Not this month, though. Like nursing colleagues’ across the country, I was brought up short by how much short the bottom line on my payslip was. The main reason for the difference, of course, from March, is the long-anticipated rise in National Insurance contributions imposed on everyone by the UK government. So we’re not alone in feeling an extra pinch at the same time that the cost of living is hitting levels not seen for many years.
Worse is yet to come, if economic predictions are to be believed, so there’s not much light at the end of the tunnel. Unless it’s another train coming.
So where do we look for a bit of hope? We could be forgiven for thinking that the Scottish government might have provided a glimmer, if negotiations on the next NHS pay round had begun. In fact, we should have seen a rise in our payslips this month as April is the usual month for rises to be applied. A rise that might have offset the impact of the cost of living crisis.

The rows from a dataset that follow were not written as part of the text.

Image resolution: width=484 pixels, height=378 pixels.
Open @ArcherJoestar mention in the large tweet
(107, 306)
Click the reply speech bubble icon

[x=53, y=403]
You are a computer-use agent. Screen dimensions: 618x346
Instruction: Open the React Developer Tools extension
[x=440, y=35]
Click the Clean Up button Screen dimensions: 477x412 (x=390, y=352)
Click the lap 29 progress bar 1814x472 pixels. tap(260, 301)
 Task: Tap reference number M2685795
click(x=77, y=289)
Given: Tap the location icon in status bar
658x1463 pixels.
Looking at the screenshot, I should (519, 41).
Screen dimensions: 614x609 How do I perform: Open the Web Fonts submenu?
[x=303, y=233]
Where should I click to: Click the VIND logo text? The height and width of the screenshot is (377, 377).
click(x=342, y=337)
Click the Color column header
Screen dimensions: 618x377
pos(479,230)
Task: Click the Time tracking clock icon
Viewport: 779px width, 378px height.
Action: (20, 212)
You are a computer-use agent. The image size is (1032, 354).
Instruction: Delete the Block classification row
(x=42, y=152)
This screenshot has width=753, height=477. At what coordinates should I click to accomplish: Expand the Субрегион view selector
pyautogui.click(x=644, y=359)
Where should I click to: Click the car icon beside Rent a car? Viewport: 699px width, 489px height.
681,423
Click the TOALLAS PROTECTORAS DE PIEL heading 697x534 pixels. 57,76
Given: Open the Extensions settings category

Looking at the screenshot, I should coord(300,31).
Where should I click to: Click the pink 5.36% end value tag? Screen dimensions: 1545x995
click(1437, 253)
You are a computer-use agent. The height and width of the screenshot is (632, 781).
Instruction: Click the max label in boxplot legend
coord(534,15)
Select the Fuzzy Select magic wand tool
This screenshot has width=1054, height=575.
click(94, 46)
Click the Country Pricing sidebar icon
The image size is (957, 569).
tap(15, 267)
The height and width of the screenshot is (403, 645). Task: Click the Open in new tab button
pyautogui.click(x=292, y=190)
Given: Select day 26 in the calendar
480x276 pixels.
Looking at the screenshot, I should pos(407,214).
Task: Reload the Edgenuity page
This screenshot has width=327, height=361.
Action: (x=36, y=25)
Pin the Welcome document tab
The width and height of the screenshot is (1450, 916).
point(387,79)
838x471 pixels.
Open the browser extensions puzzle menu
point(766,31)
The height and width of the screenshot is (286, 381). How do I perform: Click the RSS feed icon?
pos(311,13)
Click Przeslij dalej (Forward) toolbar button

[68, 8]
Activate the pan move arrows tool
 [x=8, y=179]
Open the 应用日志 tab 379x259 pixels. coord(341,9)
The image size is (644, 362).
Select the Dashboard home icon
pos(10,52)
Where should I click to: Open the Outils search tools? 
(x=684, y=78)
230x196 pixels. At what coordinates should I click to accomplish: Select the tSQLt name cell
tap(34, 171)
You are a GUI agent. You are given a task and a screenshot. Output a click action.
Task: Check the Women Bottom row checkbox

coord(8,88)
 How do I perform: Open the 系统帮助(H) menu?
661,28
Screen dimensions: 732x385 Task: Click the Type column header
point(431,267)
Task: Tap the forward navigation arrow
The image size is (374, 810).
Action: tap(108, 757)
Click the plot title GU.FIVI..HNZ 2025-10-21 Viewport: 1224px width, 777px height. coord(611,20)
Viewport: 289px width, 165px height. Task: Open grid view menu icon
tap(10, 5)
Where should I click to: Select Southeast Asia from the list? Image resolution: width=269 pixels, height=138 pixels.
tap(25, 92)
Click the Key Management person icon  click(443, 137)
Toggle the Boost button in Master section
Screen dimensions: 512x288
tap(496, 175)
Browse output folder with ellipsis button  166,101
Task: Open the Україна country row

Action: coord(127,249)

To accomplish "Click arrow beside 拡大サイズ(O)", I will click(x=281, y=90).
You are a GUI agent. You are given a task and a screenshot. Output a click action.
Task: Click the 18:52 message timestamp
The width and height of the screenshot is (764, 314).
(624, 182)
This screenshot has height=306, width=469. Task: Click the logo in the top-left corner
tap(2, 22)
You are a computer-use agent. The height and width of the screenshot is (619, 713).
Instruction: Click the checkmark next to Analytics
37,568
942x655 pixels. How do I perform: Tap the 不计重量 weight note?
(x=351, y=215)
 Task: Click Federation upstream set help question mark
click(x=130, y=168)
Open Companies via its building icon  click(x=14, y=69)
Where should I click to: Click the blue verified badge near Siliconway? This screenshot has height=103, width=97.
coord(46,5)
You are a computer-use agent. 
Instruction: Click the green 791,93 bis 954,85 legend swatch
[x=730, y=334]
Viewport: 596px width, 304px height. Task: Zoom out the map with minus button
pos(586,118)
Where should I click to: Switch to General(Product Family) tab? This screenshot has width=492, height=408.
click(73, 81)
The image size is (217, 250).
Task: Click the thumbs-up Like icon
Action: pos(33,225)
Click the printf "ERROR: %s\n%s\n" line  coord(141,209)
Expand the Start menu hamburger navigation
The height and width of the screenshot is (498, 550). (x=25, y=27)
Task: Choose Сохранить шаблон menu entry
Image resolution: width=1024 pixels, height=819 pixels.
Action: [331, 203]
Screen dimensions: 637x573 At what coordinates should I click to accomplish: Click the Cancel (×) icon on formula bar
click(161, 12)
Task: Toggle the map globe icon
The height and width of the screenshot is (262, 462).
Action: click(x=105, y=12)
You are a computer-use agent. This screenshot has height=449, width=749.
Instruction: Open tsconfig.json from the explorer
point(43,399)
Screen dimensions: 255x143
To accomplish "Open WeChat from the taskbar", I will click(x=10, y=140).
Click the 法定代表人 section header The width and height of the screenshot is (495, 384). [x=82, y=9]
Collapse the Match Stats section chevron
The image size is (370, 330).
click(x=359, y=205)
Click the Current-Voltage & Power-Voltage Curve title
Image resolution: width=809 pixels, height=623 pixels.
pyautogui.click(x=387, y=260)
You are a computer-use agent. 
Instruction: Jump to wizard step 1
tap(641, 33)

It was the Scottish government that told the nursing pay review body last autumn that its advice on a pay rise for 2022-23 wasn’t wanted and that it planned direct negotiations with the joint health trade unions. But, six months later, the Scottish government hasn’t even told us when negotiations are to begin.
This is unacceptable.
We should not need to say it again but it looks like we have to. Nursing staff demonstrated their worth many times over during the pandemic. We have put our own health and wellbeing on the line day after day, month after month. We continue to do so as we move into remobilisation and recovery.
This week the joint health trade unions wrote to the Cabinet Secretary for Health and Wellbeing calling for a clear timetable for negotiation as a matter of urgency. We deserve much more than that but it would be a start.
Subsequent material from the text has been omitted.